Well, you can always have a buddy fix the stirrup length while you're in the saddle. And, yes, thankfully our legs are nice and straight. When you get in the saddle one way to check length is to stand in the stirrups. It should lift you only a bit above the saddle.


----------



## steph81285 (Oct 25, 2007)

Joshie said:


> Well, you can always have a buddy fix the stirrup length while you're in the saddle. And, yes, thankfully our legs are nice and straight. When you get in the saddle one way to check length is to stand in the stirrups. It should lift you only a bit above the saddle.



Also, when your sitting in the saddle with your back straight and shoulders back, glance down to your foot without moving your head you should be able to see your toe lined up with your knee. Thats how you know your leg is in the right position but be sure just the ball of your foot is in the stirrup and not the whole foot.


----------



## Peggysue (Mar 29, 2008)

there is but I am not sure how to type it all out .... hmm let me search I think I seen it somewhere... 

How To Determine Correct Stirrup Length


----------



## Moxie (May 28, 2008)

Awesome Link!


----------



## Moxie (May 28, 2008)

Before I pulled the fenders down on my saddle, the stirrups on my saddle were pretty close to perfect ON THE STAND. On the horse was another issue. They were too short; I know the added girth of the horse shortened them up a bit.

So, I'm wondering, is there anything I can do at home, seen's how I have my saddle in from the barn for the time being, to be able to measure how long I'll need the stirrups when on the horse?
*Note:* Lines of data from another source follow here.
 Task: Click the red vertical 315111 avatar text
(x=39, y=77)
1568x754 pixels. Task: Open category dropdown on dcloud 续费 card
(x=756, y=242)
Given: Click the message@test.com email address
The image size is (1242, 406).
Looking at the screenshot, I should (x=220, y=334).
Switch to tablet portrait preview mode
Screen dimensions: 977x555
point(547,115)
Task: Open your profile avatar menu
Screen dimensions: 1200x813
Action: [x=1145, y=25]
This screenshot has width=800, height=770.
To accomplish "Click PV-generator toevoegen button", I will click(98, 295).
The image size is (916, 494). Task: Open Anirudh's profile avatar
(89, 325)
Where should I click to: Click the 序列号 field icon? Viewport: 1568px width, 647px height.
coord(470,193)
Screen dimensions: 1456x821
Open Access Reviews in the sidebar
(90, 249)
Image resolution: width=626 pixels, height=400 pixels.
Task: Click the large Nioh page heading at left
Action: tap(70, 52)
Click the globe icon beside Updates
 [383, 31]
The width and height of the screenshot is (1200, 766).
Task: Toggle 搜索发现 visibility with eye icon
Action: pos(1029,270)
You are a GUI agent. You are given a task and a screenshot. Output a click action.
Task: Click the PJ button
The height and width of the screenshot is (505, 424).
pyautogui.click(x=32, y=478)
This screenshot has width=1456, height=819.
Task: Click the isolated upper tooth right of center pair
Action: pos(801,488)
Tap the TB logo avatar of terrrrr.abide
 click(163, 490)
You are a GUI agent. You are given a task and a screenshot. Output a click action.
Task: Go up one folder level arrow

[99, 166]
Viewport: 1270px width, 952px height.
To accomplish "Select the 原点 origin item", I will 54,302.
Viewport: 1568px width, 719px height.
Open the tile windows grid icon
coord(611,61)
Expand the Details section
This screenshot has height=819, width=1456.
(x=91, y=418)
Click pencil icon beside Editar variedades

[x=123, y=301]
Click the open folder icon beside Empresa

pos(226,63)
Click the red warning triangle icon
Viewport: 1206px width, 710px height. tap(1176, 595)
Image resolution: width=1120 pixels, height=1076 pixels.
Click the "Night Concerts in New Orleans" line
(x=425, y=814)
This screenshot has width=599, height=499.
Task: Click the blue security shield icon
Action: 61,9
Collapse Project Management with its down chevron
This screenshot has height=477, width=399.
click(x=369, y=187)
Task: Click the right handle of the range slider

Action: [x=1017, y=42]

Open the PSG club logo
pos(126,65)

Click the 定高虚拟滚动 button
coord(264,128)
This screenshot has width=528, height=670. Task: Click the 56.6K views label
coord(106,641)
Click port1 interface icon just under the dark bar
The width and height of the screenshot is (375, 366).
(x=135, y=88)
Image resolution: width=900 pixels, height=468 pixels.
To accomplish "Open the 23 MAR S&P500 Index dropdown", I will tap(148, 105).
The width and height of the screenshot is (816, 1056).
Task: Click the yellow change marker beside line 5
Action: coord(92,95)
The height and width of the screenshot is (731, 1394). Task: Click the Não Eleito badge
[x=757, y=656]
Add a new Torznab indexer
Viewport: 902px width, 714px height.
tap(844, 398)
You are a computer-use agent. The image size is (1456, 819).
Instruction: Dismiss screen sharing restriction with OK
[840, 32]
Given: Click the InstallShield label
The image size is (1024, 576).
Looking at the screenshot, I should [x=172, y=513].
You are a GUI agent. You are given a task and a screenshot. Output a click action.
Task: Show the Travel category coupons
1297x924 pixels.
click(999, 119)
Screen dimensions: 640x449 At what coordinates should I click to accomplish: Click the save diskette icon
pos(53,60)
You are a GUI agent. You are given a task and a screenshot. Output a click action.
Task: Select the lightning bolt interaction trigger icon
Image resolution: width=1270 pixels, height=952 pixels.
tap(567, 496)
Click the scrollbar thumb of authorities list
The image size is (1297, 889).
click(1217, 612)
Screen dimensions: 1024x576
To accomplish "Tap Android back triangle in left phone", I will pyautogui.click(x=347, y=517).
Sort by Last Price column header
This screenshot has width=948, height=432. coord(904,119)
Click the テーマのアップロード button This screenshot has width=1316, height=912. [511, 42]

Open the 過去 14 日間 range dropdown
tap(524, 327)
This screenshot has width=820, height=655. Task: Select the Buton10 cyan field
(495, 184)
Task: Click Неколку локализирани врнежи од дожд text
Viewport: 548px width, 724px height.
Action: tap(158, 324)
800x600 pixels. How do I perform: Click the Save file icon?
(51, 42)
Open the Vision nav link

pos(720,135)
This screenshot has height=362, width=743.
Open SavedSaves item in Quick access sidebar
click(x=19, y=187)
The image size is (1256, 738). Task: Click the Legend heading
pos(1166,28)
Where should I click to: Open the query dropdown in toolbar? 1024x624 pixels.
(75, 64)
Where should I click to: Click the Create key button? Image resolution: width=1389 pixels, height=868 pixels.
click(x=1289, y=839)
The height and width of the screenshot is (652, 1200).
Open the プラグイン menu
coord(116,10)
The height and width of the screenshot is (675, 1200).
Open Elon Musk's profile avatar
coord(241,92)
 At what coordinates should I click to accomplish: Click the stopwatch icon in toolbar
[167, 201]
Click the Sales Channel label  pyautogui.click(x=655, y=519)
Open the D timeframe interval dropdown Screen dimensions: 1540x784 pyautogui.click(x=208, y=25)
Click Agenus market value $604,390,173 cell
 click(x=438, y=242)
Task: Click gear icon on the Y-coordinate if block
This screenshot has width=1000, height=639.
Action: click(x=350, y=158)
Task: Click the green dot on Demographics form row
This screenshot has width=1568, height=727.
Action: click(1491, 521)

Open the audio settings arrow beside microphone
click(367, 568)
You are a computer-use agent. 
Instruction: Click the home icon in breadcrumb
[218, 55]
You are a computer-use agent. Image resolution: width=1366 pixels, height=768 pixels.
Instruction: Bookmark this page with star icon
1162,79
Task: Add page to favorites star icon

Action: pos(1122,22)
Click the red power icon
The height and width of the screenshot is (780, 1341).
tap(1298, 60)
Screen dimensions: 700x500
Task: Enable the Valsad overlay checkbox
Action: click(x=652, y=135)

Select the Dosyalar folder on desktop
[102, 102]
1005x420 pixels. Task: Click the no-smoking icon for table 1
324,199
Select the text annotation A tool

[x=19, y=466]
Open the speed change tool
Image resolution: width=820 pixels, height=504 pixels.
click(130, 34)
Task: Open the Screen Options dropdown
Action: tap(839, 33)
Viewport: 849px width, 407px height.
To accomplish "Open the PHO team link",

Maybe measure out my stirrups on the stand and then lengthen them by a hole to add for the horse? IDK?


----------



## Peggysue (Mar 29, 2008)

do you have a 55 gallon drum?? If so put it on that and measur ethem as abovve or by sitting on it LOL


----------



## Moxie (May 28, 2008)

LOL The closest I have is an LP tank, I think?


----------



## Dumas'_Grrrl (Apr 2, 2008)

If you use your LP tank.. I want pictures!!!!! hahahahaha


----------



## Peggysue (Mar 29, 2008)

it would work if it is a BIG one LOL ... altough I have found I have to adjust my stirrups from horse to horse as well so.... who knows I have honestly never found a perfect way to get them adjusted ... the armpit method is close but does not work on every horse...


----------



## Moxie (May 28, 2008)

I DO have one of those HUGE LP tanks. The kind that you put your household's supply of LP in. You don't think it'll be too fat for my saddle?


----------



## Peggysue (Mar 29, 2008)

if you ride the LP tank we want VIDEO when it bucks you off ... it prob will be too wide but it will let you gauge the stirrup length ... I would try to do anything HARD on it ... you knwo no roll backs and no jumping ****


----------



## nldiaz66 (Jul 27, 2008)

I was told to measure stirrups, the stirrups should be about the same lenght of your arm, so just measure with your arm,arm pit to the ends of your fingers, easy to do with the saddle on or off the horse, that way if they too long you shorten before you get on to ride


----------



## Moxie (May 28, 2008)

OH Har-Har!!!! LOL

I DID find a 55gal drum, so I did get on that, and had my husband help me measure. I am taking the saddle to a custom saddle guy in my area to see if he can make a custom piece for the saddle. He said that he'll help me with my stirrups. I need a longer ladigo as well.


----------



## Angel_Leaguer (Jun 13, 2008)

nldiaz66 said:


> I was told to measure stirrups, the stirrups should be about the same lenght of your arm, so just measure with your arm,arm pit to the ends of your fingers, easy to do with the saddle on or off the horse, that way if they too long you shorten before you get on to ride


Thats what I do when i jump into a different saddle...it is usually one or only off by one hole or so


----------



## mom3x (Sep 16, 2008)

Good tip!!


----------



## nldiaz66 (Jul 27, 2008)

:wink: yep, usually works for me,alot easier than on and off the horse several times


----------



## Tennessee (Dec 7, 2008)

Well, technically speaking, there is no "correct" length for the stirrups on a western saddle. The western saddle was built for comfort. There are many different suggested ways to check the length, but you must find the length that you feel most comfortable in. Now, you don't want your legs perfectly straight or knees bent like jockeys, but having your legs slightly bent so that you won't go flying off your horse if he bucks should be just about right.


----------